Durante su intervención, el presidente indicó que “el desarrollo sostenible no es algo que pueda aplicarse unilateralmente, ni son medidas que puedan adoptarse sólo por los gobiernos”.
“Antes al contrario, implica un cambio en la forma y el estilo de vida del ciudadano, de las instituciones, de la sociedad entera. Constituye una nueva manera de vivir y de entender las relaciones con nuestro entorno urbano, con nuestro ecosistema natural, con nuestros mares, con el aire, con los recursos naturales”, señaló.
Rivero confió en que la Conferencia pueda marcar un punto de inflexión en el proceso canario hacia formas más sostenibles de desarrollo, porque “el reloj sigue corriendo contra nosotros, el planeta sigue perdiendo recursos, el calentamiento global sigue avanzando implacable; tenemos que empezar a cumplir compromisos, a cumplir plazos, a luchar contra el tiempo”.
Una actuación global que, a su juicio, es más necesaria en Canarias, debido a sus particulares condiciones. “Lo es por nuestro alejamiento, por nuestro aislamiento, por nuestra enorme riqueza natural y paisajística, sin duda. Pero también -continuó- por la tremenda presión que ejercemos con nuestra abundante población, nuestras ciudades y nuestras infraestructuras sobre ese enorme patrimonio que no nos pertenece, sino que es propiedad de las futuras generaciones de canarios”.

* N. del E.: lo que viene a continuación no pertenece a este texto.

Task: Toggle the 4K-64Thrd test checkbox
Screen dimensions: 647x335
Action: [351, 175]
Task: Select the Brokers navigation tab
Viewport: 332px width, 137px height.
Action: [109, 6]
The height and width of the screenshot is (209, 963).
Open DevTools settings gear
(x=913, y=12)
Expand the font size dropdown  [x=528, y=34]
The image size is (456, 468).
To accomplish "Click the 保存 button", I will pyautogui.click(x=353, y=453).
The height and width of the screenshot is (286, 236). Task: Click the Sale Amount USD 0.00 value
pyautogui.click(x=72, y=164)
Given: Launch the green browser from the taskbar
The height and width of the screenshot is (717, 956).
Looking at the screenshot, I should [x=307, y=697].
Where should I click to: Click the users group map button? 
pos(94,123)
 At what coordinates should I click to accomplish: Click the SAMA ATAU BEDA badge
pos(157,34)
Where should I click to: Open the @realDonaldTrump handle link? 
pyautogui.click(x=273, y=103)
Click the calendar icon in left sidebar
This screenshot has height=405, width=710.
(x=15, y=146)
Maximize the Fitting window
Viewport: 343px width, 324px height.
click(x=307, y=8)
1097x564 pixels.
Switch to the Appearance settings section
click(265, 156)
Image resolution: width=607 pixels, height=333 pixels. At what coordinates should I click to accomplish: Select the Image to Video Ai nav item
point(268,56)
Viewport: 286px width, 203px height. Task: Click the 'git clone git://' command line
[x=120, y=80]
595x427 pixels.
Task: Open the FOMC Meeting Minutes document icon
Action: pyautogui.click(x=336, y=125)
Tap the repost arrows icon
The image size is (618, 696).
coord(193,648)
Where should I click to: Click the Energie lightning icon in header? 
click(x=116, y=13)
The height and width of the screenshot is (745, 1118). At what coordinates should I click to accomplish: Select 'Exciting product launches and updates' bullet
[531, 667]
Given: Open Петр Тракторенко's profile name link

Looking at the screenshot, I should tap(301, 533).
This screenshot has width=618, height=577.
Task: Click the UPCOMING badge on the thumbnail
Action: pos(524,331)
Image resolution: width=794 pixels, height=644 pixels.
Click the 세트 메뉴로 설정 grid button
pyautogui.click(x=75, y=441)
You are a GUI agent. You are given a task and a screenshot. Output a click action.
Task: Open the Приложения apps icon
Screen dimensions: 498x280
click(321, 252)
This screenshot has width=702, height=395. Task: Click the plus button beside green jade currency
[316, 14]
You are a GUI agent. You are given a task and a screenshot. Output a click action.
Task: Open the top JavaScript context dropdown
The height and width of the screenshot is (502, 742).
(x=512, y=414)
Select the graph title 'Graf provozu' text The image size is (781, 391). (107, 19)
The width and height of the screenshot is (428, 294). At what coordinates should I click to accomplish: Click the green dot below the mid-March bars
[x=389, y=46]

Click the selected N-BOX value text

El presidente elogió el trabajo que desarrollan las administraciones locales, embarcadas en los procesos de las llamadas Agenda 21, y recordó también el impulso que el Gobierno de Canarias ha dado al Foro Canario de Desarrollo Sostenible, a través de la Agencia Canaria de Desarrollo Sostenible y de Lucha Contra el Cambio Climático, un órgano creado a principios de legislatura y adscrito a la Presidencia del Gobierno.